While they may sound like small things, even seemingly insignificant (“who am I, I’m just one little guy”), these things all add up.  Shifting to this way of being and doing is actually a BIG job if you’ve ever tried it.  None of us will be perfect at it, but if you do it best as you can each step of the way with your life and work, and all the other people in government and industry do it best as they can each step of the way in their lives and work, or at least enough of us get it going so others can catch on and join in, then things can change significantly for the better.  And quickly … exponentially.

Then, if we use the intelligence and technology we have to focus on the production of clean and renewable energy sources, then we can be living in harmony with the planet thereby truly protecting our future.  (And no, nuclear is not among them until we can get beyond nuclear fission to nuclear fusion … and I think we can, eventually, if we’re consciously focused on that … but that’s much longer term, down the line.)

We’re at a point in a new era where this shift can happen.  It must happen.  As aptly noted recently by Maldives President Mohamed Nasheed, at the EEPC India, Export Award Presentation Function, we did not leave the stone age because we ran out of stones …
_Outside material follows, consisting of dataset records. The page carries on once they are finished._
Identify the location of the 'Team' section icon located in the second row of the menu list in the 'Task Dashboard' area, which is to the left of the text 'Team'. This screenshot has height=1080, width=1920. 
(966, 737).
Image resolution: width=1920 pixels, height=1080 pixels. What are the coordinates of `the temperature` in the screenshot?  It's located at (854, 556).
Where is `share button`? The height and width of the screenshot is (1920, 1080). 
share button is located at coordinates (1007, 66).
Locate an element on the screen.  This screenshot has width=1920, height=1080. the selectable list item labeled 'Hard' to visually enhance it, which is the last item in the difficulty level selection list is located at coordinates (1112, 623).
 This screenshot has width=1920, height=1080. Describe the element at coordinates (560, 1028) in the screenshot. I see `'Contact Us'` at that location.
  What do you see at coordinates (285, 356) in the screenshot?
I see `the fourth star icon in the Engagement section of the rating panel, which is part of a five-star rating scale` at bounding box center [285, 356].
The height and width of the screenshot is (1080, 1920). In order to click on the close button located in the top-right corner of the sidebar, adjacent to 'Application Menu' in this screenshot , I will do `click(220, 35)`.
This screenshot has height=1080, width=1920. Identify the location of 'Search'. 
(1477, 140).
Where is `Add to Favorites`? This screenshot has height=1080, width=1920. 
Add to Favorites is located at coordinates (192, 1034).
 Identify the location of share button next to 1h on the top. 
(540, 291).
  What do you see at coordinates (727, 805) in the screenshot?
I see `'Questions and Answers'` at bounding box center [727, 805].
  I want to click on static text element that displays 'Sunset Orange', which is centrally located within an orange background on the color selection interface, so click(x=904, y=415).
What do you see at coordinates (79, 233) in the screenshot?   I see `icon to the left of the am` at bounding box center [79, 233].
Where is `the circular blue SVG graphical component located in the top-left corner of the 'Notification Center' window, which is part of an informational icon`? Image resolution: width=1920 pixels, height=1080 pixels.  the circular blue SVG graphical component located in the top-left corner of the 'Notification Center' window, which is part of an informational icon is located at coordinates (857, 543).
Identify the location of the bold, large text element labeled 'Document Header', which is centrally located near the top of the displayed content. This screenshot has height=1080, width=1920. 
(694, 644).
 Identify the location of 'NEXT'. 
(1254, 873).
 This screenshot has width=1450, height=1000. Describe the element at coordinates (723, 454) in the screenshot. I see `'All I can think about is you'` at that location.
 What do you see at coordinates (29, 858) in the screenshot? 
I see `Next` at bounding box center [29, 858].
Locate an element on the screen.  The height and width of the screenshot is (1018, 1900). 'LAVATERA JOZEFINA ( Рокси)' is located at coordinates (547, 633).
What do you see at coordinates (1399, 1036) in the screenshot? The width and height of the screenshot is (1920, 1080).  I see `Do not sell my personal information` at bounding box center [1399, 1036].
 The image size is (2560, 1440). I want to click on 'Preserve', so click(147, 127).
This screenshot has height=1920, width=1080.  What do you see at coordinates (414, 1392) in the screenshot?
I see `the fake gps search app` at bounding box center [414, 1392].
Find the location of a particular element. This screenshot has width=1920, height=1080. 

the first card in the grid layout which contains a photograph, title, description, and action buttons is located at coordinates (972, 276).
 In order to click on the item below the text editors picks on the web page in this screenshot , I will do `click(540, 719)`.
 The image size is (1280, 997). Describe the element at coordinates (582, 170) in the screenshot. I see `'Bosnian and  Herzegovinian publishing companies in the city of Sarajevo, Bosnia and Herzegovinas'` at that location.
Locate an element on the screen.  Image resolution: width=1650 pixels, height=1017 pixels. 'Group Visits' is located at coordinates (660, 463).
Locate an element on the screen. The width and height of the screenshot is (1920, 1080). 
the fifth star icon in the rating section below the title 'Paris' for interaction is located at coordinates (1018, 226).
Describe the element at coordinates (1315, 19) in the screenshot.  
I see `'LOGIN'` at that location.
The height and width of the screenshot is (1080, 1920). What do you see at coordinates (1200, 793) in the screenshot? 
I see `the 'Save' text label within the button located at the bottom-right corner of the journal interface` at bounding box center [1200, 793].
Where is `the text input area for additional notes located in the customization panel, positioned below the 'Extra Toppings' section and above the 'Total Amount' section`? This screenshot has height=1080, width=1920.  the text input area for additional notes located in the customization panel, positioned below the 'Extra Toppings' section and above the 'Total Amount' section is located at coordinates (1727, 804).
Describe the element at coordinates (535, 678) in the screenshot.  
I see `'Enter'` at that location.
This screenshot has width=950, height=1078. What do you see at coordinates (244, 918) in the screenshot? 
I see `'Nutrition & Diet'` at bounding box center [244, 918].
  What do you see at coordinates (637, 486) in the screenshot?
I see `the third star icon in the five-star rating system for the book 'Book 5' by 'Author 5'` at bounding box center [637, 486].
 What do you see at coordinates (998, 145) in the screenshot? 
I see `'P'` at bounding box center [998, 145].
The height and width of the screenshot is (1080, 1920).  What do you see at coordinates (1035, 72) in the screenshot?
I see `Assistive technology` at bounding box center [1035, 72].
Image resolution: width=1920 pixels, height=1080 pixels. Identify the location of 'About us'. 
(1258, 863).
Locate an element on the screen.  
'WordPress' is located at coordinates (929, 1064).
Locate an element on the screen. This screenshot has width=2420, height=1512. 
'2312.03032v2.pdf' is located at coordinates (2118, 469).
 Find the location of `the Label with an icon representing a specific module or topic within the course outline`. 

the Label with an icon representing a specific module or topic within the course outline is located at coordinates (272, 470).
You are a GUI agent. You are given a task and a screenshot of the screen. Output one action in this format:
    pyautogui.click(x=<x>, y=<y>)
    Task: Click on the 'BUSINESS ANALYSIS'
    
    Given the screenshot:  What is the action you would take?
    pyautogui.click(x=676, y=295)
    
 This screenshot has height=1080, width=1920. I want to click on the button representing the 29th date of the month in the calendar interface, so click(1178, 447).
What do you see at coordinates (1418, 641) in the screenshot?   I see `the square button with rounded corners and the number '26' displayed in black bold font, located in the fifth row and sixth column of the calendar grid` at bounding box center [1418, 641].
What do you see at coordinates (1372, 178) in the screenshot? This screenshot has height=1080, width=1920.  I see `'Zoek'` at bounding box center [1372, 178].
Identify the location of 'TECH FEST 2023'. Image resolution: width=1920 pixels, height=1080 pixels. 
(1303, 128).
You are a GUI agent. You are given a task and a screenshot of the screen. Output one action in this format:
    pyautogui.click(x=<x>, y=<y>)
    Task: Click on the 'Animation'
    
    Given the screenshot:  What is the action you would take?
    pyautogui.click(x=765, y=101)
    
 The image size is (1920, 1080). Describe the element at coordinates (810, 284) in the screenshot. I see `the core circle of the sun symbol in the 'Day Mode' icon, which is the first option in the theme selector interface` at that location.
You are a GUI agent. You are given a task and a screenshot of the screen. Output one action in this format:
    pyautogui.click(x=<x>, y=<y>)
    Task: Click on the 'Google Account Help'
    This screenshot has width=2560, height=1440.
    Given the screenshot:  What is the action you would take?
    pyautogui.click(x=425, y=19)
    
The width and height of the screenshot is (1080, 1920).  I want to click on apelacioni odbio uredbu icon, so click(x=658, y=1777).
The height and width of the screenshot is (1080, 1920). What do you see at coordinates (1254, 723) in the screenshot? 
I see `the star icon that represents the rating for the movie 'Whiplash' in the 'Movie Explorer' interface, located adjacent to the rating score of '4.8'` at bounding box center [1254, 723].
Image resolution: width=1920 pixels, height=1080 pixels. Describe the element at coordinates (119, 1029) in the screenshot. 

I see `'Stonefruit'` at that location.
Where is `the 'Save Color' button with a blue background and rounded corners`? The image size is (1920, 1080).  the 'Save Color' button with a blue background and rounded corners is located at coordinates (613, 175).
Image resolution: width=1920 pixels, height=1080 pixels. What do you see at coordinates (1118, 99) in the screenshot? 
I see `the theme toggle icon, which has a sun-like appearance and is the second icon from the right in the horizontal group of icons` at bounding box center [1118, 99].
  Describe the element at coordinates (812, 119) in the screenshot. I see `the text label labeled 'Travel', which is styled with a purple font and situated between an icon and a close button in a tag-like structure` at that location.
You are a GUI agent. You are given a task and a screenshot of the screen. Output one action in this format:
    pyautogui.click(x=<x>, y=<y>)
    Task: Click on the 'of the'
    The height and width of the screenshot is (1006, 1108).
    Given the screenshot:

Another great quote further illustrates:

“Memo to oil apologists: When VHS supplanted Betamax, nobody shed a tear.  When word processing software replaced typewriters, nobody shrieked about a socialist revolution in the steno pool.  And when the jet engine replaced the propeller, there were no protests on the Mall in Washington about a vast supersonic conspiracy. Face it: Technology changes.  And the petroleum-based economy is dead. It’s built on antiquated technology that’s killing us and our planet.  Oil has served its purpose.  It was great while it lasted, at it got us to a point where we have the industrial and technological wherewhithal to chart a new course.  But we’re no longer primitives who need animal fat to light our evening meditations, or chase away evil spirits.”  ~ Martin Luz in HuffingtonPost.com

Indeed, the universe has been beautifully set up for us humans by putting the biggest nuclear reactor we’ll ever need perfectly positioned at the center of our solar system, which in my humble opinion at about 93,000 million miles away, is about as close to nuclear technology as we humans need to be at this stage in our evolution.  But beautifully, that sun-reactor shines on this planet all day every day.  All we have to do is rotate around and collect it, store it and share it. And the rotating is already being done for us! (Think about how big that part of the job would be if we had to do it …)

With the brilliant minds of our leaders in technology and elsewhere, this is totally doable.  Just ask the children who draw pictures of this concept every day in grade schools around the world, and who are learning how to play nicely in the sandbox with others and to share their toys (then pass them down to the younger kids …).  That sunshine is in everything we know as life that is on the planet today.  It is begging us to be more consciously engaged with it.

And so is the earth.  Since we cannot see the dinofuels we’ve gassified and put into the atmosphere, it is now giving us a glimpse of what we’re doing by pumping millions of gallons of pure black crude into our oceans (and we have underwater cameras so we can watch it happen with full awareness).  I say oceans rather that Gulf of Mexico here because in their fluid state, the tar balls that have been put into circulation can now go everywhere on the planet to be cleaned up by everyone – after we focus on the massive efforts needed currently on the U.S. Gulf Coast.

What’s one thing you can do each day to make a positive difference and help return us to a world that’s clean and renewable?  Whatever you do will be your contribution to protecting our future.  And whatever it is, it is a valuable contribution.